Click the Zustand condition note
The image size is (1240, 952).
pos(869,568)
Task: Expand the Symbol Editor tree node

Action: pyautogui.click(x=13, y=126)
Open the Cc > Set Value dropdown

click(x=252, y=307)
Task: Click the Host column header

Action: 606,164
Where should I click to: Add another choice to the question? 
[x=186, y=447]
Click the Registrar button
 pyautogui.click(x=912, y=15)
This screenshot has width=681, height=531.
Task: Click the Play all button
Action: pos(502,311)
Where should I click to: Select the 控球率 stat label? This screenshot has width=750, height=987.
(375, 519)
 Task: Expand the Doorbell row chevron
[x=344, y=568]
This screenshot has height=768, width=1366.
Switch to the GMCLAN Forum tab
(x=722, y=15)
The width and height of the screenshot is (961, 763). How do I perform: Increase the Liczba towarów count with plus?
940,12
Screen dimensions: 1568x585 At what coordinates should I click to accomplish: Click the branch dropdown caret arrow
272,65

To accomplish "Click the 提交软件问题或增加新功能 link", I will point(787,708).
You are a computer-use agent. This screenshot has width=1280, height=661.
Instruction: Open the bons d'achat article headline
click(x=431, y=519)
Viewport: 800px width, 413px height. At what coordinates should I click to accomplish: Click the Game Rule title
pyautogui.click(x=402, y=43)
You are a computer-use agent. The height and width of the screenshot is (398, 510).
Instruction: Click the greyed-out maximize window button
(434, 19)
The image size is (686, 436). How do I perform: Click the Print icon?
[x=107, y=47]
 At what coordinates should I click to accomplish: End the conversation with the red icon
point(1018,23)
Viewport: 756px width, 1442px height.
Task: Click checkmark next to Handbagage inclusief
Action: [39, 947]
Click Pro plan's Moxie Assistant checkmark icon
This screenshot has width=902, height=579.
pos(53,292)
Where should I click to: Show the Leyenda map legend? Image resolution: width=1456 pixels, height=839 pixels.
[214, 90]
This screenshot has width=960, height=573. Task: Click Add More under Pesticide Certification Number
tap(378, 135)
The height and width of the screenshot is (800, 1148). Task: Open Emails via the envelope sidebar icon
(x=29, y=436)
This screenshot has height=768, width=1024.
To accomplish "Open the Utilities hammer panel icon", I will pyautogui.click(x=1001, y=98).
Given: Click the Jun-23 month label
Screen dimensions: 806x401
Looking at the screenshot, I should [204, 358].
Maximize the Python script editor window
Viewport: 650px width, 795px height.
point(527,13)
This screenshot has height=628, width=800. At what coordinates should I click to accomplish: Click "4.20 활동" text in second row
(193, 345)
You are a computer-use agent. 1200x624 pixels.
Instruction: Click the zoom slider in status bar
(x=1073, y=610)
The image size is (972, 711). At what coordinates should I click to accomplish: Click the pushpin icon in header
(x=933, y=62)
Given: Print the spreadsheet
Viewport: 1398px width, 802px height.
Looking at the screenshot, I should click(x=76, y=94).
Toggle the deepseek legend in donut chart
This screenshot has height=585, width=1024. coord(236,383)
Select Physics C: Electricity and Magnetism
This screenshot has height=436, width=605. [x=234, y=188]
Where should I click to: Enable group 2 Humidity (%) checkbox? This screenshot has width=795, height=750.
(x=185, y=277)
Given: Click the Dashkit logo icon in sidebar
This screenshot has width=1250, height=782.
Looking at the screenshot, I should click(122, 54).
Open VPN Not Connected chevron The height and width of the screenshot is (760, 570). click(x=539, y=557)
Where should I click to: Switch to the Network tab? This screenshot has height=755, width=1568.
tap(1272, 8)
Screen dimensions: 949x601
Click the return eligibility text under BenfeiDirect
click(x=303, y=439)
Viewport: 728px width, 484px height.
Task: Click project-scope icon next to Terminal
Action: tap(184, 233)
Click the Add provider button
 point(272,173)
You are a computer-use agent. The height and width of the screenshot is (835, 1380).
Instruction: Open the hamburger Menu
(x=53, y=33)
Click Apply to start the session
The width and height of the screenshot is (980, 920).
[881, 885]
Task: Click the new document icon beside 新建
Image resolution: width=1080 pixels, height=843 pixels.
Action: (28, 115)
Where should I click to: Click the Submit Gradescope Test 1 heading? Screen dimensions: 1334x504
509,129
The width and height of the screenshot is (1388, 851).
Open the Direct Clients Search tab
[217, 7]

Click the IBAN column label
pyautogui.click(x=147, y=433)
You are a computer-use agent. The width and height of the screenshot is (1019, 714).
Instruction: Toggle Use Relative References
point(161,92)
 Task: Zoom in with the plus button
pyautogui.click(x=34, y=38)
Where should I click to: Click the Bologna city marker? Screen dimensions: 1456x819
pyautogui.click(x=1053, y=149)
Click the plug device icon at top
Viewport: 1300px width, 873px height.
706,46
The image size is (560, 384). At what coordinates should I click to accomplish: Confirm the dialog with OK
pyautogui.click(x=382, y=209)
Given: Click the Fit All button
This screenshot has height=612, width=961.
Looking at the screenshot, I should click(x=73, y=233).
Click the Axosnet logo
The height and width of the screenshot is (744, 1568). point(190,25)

The task — From the listing above, return the lines starting at the one with "This screenshot has height=628, width=800." and ending at the one with "Given: Print the spreadsheet", both kept, exactly as they appear and nothing more.

Answer section —
This screenshot has height=628, width=800. At what coordinates should I click to accomplish: Click "4.20 활동" text in second row
(193, 345)
You are a computer-use agent. 1200x624 pixels.
Instruction: Click the zoom slider in status bar
(x=1073, y=610)
The image size is (972, 711). At what coordinates should I click to accomplish: Click the pushpin icon in header
(x=933, y=62)
Given: Print the spreadsheet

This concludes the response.